### About this exercise
Return all of the entries exactly as written.

====== Data for the task ======

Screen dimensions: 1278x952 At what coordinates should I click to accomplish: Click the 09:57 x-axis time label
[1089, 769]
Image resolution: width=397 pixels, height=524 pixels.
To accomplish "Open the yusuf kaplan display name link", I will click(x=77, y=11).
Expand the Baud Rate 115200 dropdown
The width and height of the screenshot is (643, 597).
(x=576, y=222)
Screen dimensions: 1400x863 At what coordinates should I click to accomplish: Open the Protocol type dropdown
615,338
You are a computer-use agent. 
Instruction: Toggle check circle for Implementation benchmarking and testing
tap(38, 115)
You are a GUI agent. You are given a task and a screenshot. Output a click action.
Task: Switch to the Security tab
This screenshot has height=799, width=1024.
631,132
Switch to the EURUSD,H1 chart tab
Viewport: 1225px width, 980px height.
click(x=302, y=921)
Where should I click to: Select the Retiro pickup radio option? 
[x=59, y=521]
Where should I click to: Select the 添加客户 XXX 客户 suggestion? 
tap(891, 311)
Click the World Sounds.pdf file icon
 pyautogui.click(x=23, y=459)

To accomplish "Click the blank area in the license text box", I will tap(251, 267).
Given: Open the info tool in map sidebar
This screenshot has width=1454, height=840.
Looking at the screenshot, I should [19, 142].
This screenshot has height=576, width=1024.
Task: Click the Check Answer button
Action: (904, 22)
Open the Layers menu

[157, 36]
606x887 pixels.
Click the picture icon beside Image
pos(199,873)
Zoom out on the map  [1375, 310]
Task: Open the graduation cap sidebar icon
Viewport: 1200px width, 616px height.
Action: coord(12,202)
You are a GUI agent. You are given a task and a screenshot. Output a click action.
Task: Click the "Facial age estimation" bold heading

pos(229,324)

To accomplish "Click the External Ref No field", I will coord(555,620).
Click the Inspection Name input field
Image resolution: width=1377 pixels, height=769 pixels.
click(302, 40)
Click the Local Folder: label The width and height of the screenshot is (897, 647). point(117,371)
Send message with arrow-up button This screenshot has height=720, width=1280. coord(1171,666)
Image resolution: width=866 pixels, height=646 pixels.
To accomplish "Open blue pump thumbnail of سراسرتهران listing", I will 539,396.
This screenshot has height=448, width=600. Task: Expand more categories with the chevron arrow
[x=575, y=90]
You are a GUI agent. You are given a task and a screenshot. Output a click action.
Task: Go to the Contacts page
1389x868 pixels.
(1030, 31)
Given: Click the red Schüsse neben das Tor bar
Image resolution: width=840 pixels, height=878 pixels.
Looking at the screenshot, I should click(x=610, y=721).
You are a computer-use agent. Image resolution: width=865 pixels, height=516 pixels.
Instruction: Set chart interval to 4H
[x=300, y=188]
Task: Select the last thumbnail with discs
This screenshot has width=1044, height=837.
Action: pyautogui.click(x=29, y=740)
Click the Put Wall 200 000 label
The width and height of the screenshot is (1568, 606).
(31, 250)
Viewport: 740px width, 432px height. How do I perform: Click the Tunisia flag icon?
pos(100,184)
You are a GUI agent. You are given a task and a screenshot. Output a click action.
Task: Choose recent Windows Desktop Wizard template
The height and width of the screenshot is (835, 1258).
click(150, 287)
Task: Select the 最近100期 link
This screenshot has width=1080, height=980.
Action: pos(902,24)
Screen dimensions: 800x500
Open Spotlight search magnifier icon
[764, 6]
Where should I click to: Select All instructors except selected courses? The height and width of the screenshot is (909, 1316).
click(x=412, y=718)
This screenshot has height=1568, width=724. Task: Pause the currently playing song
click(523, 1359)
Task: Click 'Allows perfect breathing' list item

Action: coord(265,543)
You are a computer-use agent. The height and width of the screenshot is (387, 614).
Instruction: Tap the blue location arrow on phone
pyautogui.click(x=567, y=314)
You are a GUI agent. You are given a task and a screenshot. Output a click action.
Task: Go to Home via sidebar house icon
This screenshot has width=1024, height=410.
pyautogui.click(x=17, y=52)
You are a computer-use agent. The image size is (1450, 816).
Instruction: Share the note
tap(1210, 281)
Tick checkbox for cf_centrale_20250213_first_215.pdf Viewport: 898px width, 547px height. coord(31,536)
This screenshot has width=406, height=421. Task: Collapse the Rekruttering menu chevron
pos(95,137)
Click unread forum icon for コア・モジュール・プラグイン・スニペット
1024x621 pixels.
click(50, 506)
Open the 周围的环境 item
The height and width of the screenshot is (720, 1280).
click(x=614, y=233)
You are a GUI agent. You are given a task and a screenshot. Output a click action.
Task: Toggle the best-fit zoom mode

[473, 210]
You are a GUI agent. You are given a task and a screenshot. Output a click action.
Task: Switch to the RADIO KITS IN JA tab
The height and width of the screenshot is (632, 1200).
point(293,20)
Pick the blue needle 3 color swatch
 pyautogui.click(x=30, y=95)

======

### Completed exercise
Screen dimensions: 1278x952 At what coordinates should I click to accomplish: Click the 09:57 x-axis time label
[1089, 769]
Image resolution: width=397 pixels, height=524 pixels.
To accomplish "Open the yusuf kaplan display name link", I will click(x=77, y=11).
Expand the Baud Rate 115200 dropdown
The width and height of the screenshot is (643, 597).
(x=576, y=222)
Screen dimensions: 1400x863 At what coordinates should I click to accomplish: Open the Protocol type dropdown
615,338
You are a computer-use agent. 
Instruction: Toggle check circle for Implementation benchmarking and testing
tap(38, 115)
You are a GUI agent. You are given a task and a screenshot. Output a click action.
Task: Switch to the Security tab
This screenshot has height=799, width=1024.
631,132
Switch to the EURUSD,H1 chart tab
Viewport: 1225px width, 980px height.
click(x=302, y=921)
Where should I click to: Select the Retiro pickup radio option? 
[x=59, y=521]
Where should I click to: Select the 添加客户 XXX 客户 suggestion? 
tap(891, 311)
Click the World Sounds.pdf file icon
 pyautogui.click(x=23, y=459)

To accomplish "Click the blank area in the license text box", I will tap(251, 267).
Given: Open the info tool in map sidebar
This screenshot has width=1454, height=840.
Looking at the screenshot, I should [19, 142].
This screenshot has height=576, width=1024.
Task: Click the Check Answer button
Action: (904, 22)
Open the Layers menu

[157, 36]
606x887 pixels.
Click the picture icon beside Image
pos(199,873)
Zoom out on the map  [1375, 310]
Task: Open the graduation cap sidebar icon
Viewport: 1200px width, 616px height.
Action: coord(12,202)
You are a GUI agent. You are given a task and a screenshot. Output a click action.
Task: Click the "Facial age estimation" bold heading

pos(229,324)

To accomplish "Click the External Ref No field", I will coord(555,620).
Click the Inspection Name input field
Image resolution: width=1377 pixels, height=769 pixels.
click(302, 40)
Click the Local Folder: label The width and height of the screenshot is (897, 647). point(117,371)
Send message with arrow-up button This screenshot has height=720, width=1280. coord(1171,666)
Image resolution: width=866 pixels, height=646 pixels.
To accomplish "Open blue pump thumbnail of سراسرتهران listing", I will 539,396.
This screenshot has height=448, width=600. Task: Expand more categories with the chevron arrow
[x=575, y=90]
You are a GUI agent. You are given a task and a screenshot. Output a click action.
Task: Go to the Contacts page
1389x868 pixels.
(1030, 31)
Given: Click the red Schüsse neben das Tor bar
Image resolution: width=840 pixels, height=878 pixels.
Looking at the screenshot, I should click(x=610, y=721).
You are a computer-use agent. Image resolution: width=865 pixels, height=516 pixels.
Instruction: Set chart interval to 4H
[x=300, y=188]
Task: Select the last thumbnail with discs
This screenshot has width=1044, height=837.
Action: pyautogui.click(x=29, y=740)
Click the Put Wall 200 000 label
The width and height of the screenshot is (1568, 606).
(31, 250)
Viewport: 740px width, 432px height. How do I perform: Click the Tunisia flag icon?
pos(100,184)
You are a GUI agent. You are given a task and a screenshot. Output a click action.
Task: Choose recent Windows Desktop Wizard template
The height and width of the screenshot is (835, 1258).
click(150, 287)
Task: Select the 最近100期 link
This screenshot has width=1080, height=980.
Action: pos(902,24)
Screen dimensions: 800x500
Open Spotlight search magnifier icon
[764, 6]
Where should I click to: Select All instructors except selected courses? The height and width of the screenshot is (909, 1316).
click(x=412, y=718)
This screenshot has height=1568, width=724. Task: Pause the currently playing song
click(523, 1359)
Task: Click 'Allows perfect breathing' list item

Action: coord(265,543)
You are a computer-use agent. The height and width of the screenshot is (387, 614).
Instruction: Tap the blue location arrow on phone
pyautogui.click(x=567, y=314)
You are a GUI agent. You are given a task and a screenshot. Output a click action.
Task: Go to Home via sidebar house icon
This screenshot has width=1024, height=410.
pyautogui.click(x=17, y=52)
You are a computer-use agent. The image size is (1450, 816).
Instruction: Share the note
tap(1210, 281)
Tick checkbox for cf_centrale_20250213_first_215.pdf Viewport: 898px width, 547px height. coord(31,536)
This screenshot has width=406, height=421. Task: Collapse the Rekruttering menu chevron
pos(95,137)
Click unread forum icon for コア・モジュール・プラグイン・スニペット
1024x621 pixels.
click(50, 506)
Open the 周围的环境 item
The height and width of the screenshot is (720, 1280).
click(x=614, y=233)
You are a GUI agent. You are given a task and a screenshot. Output a click action.
Task: Toggle the best-fit zoom mode

[473, 210]
You are a GUI agent. You are given a task and a screenshot. Output a click action.
Task: Switch to the RADIO KITS IN JA tab
The height and width of the screenshot is (632, 1200).
point(293,20)
Pick the blue needle 3 color swatch
 pyautogui.click(x=30, y=95)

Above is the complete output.